Should we bother trying to get consumers closer to farmers?


This post can also be seen at www.pastureharmonies.org

It is often said that farmers need to get closer to consumers.

And while it is possible, and some marketers have set up the facility to, for a bar code (or QR code) to show exactly where a piece of meat came from, even though that’s good it’s not really the point.

Sure, often the marketer will be telling a story associated with the meat’s provenance.

However, my argument is that within the huge quantity of meat sold around the world, the brave battle of such tiny efforts is worthy but not enough.
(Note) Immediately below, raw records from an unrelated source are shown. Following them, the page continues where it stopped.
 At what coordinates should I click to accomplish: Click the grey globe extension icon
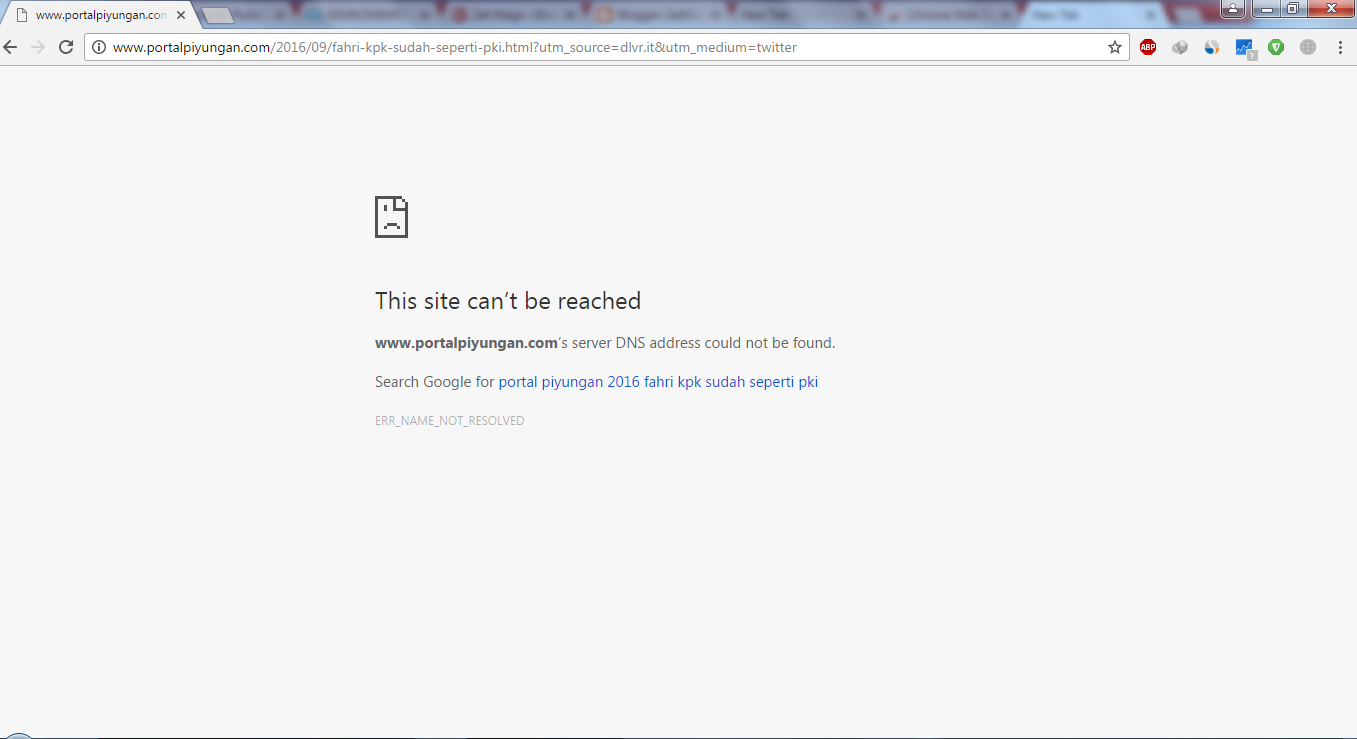1308,47
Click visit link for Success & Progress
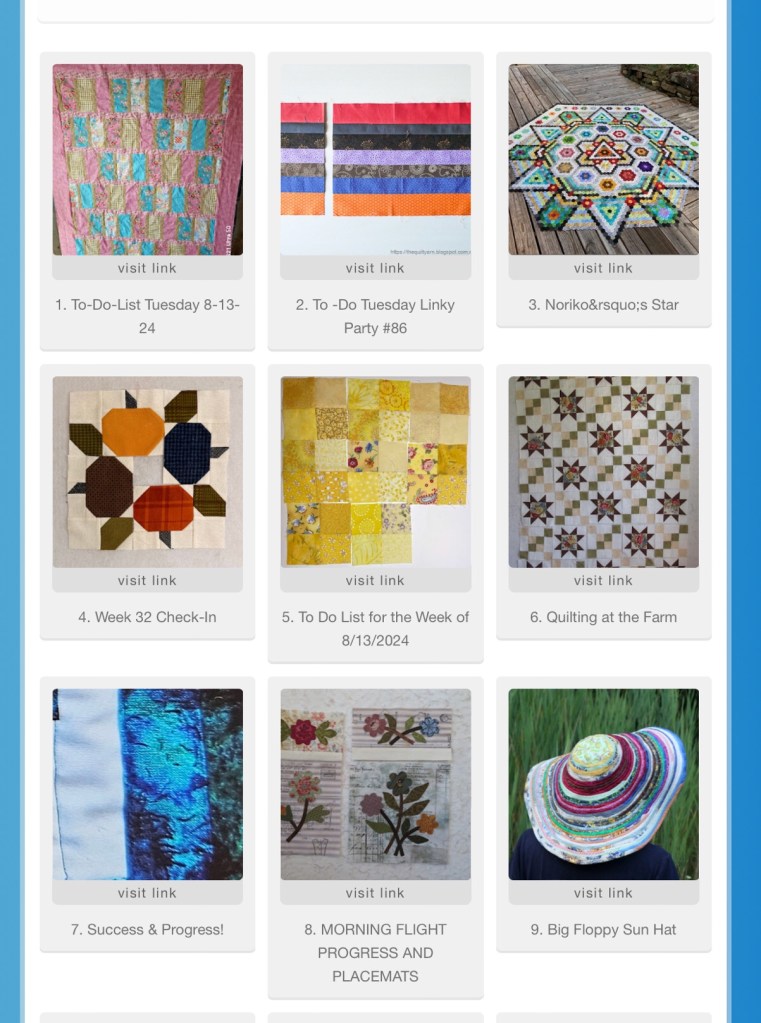The image size is (761, 1023). tap(148, 893)

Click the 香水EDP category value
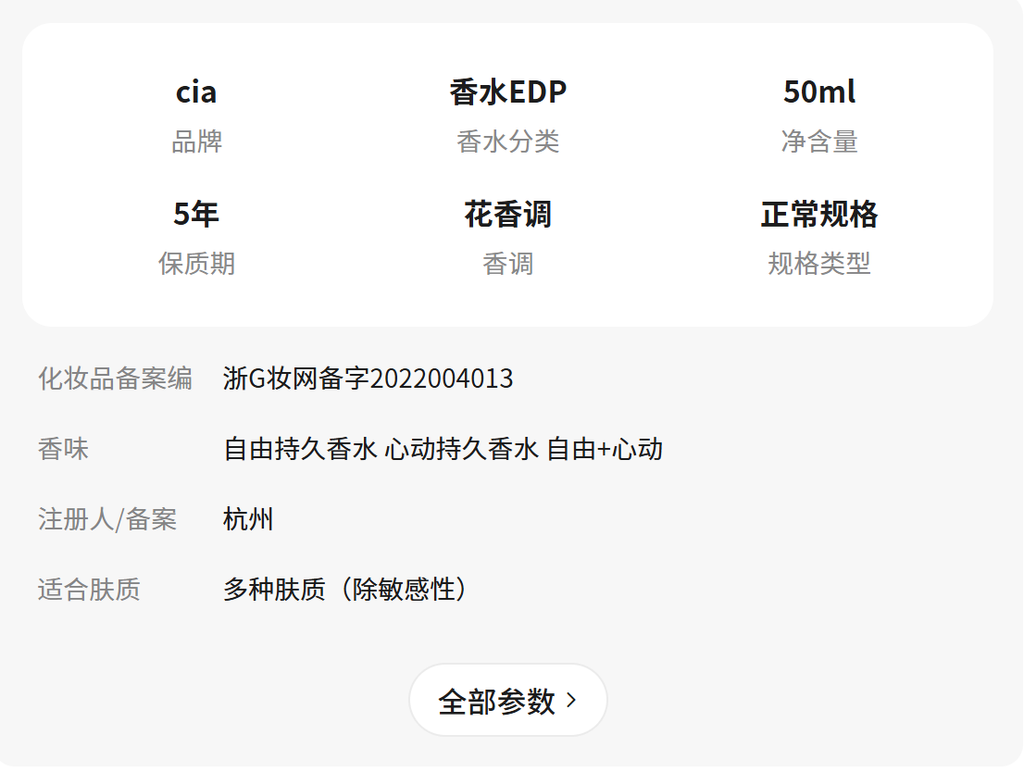pos(508,92)
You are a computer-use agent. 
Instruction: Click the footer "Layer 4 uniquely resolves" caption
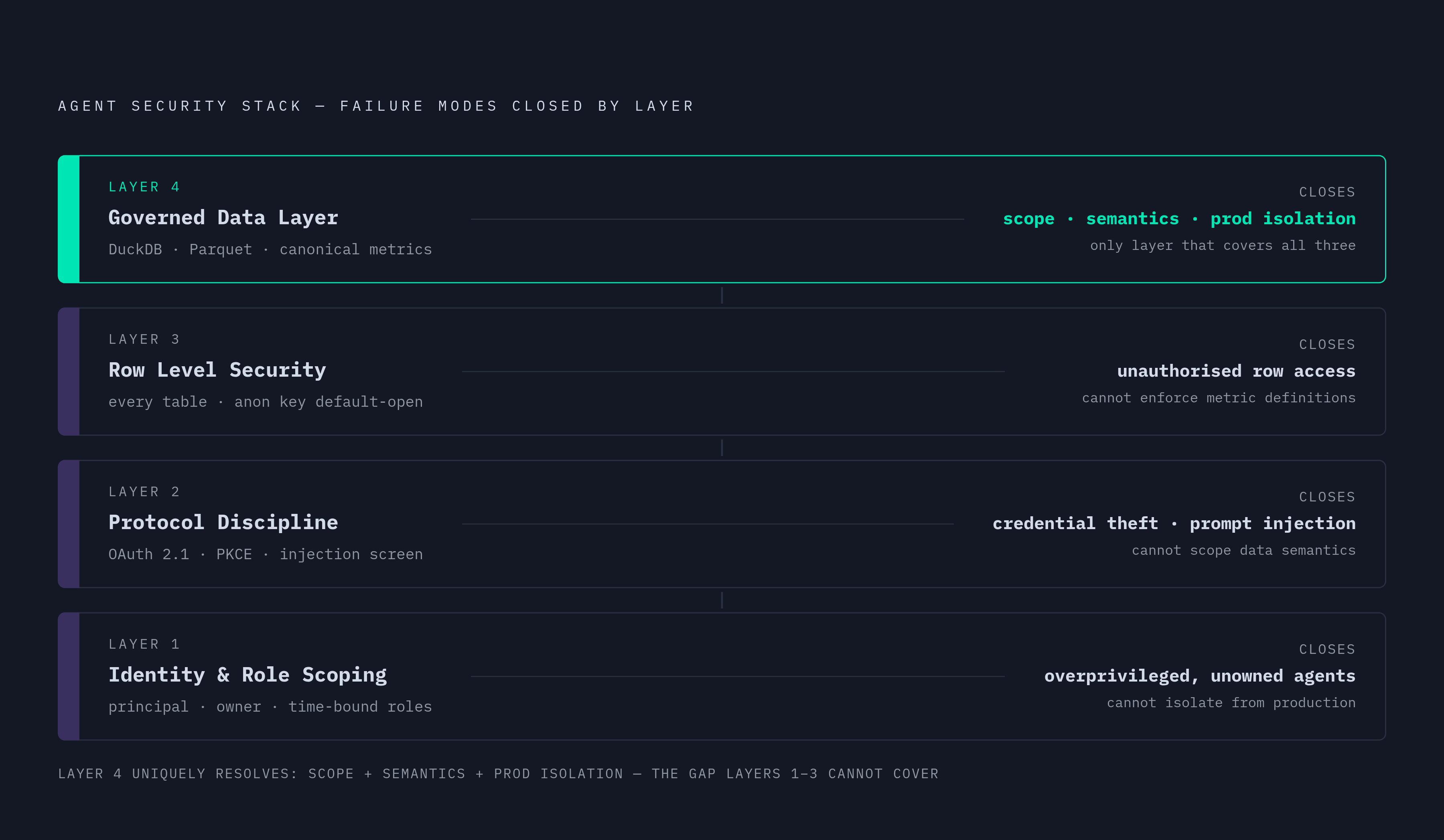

The reason that farmers want to get closer to consumers is because then you’re NOT commodity. It means you ARE differentiated.
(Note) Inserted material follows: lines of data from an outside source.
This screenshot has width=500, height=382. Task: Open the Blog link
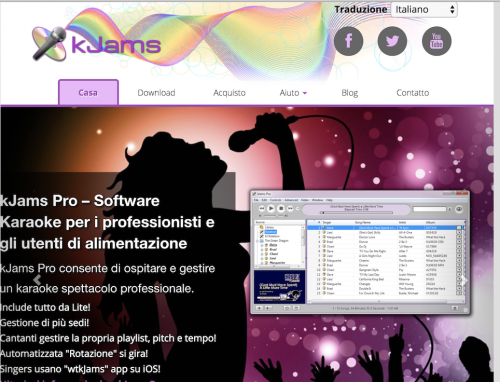coord(350,93)
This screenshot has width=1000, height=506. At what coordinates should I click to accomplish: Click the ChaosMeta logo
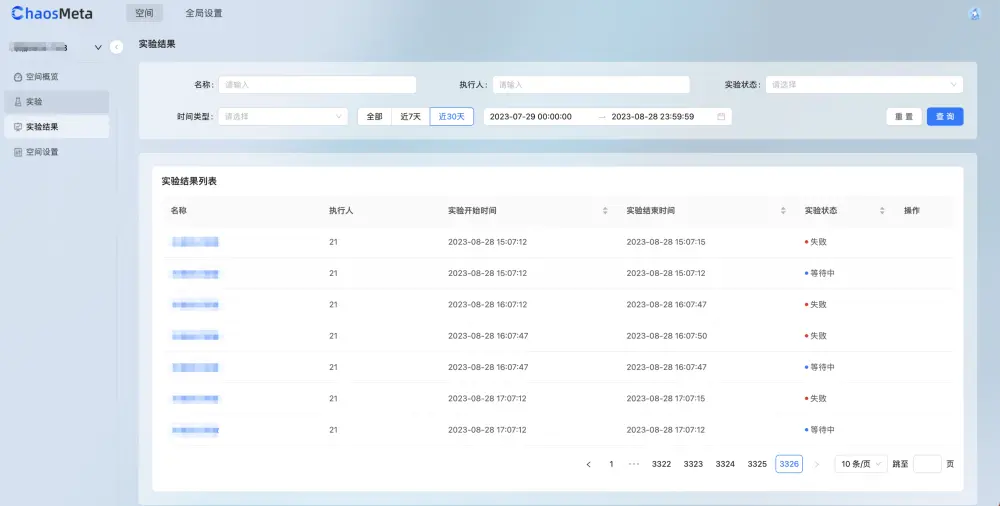coord(52,14)
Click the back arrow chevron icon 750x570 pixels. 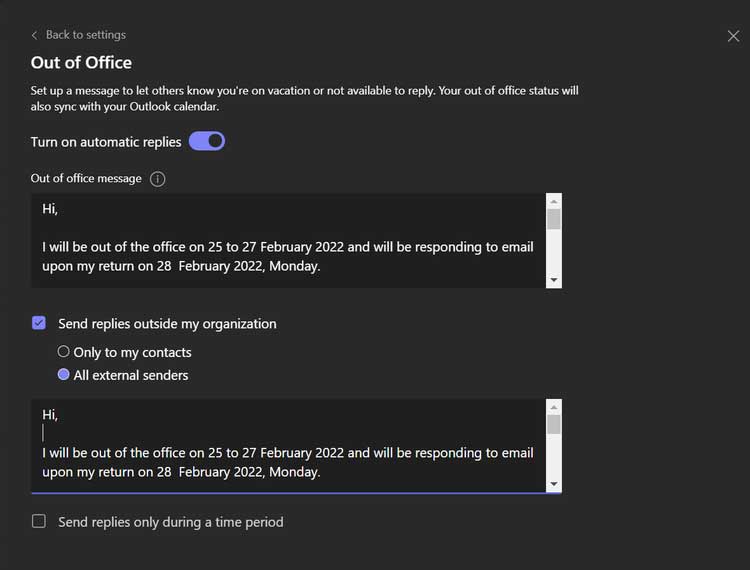(35, 35)
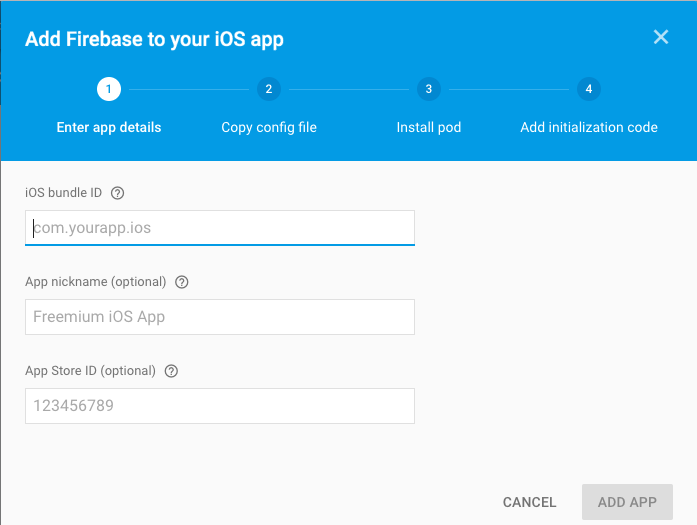The width and height of the screenshot is (697, 525).
Task: Click the 'App Store ID (optional)' label
Action: pyautogui.click(x=90, y=371)
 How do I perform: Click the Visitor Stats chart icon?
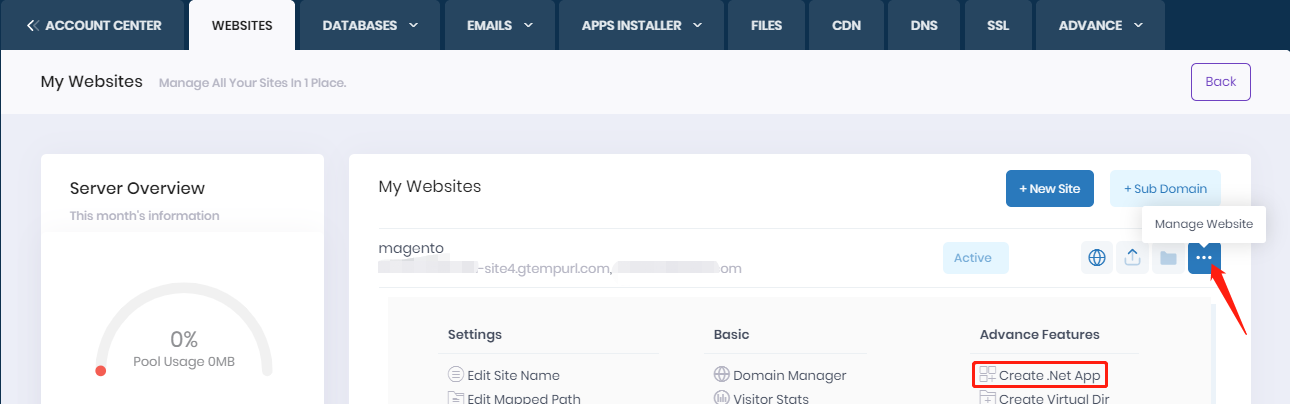coord(721,398)
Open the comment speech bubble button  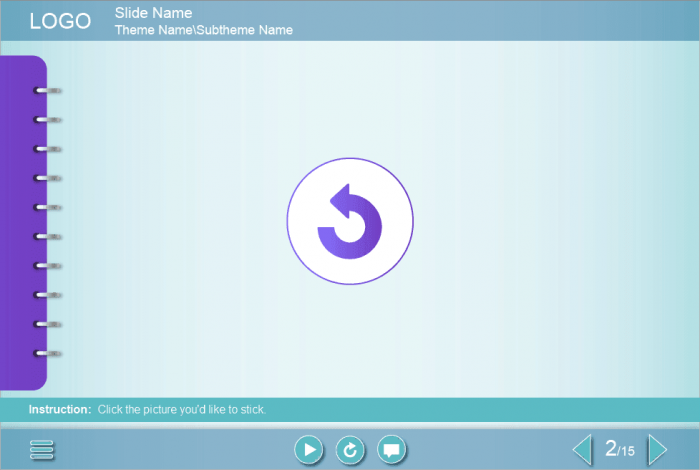pos(392,451)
This is an argument that if we give ourselves a helicopter view of what we produce, and much more importantly how we produce, then we automatically link consumers with our farmers (and we should start at the consumer – the fact we can produce something doesn’t mean a thing).

By naming that method (pasture Harmonies), which after all can only be carried out on-farm, we change the mental relationship of the consumer to what they’re going to eat (or wear or put on their floors).

Imagine then, a pasture Harmonies co-brand quietly sitting alongside a marketer’s brand.

Immediately (because we’d be telling the pH story in many different ways) a consumer would have the ultimate validation of it being the way they’d farm if they farmed themselves.

A consumer could, easily, imagine themselves to be that farmer.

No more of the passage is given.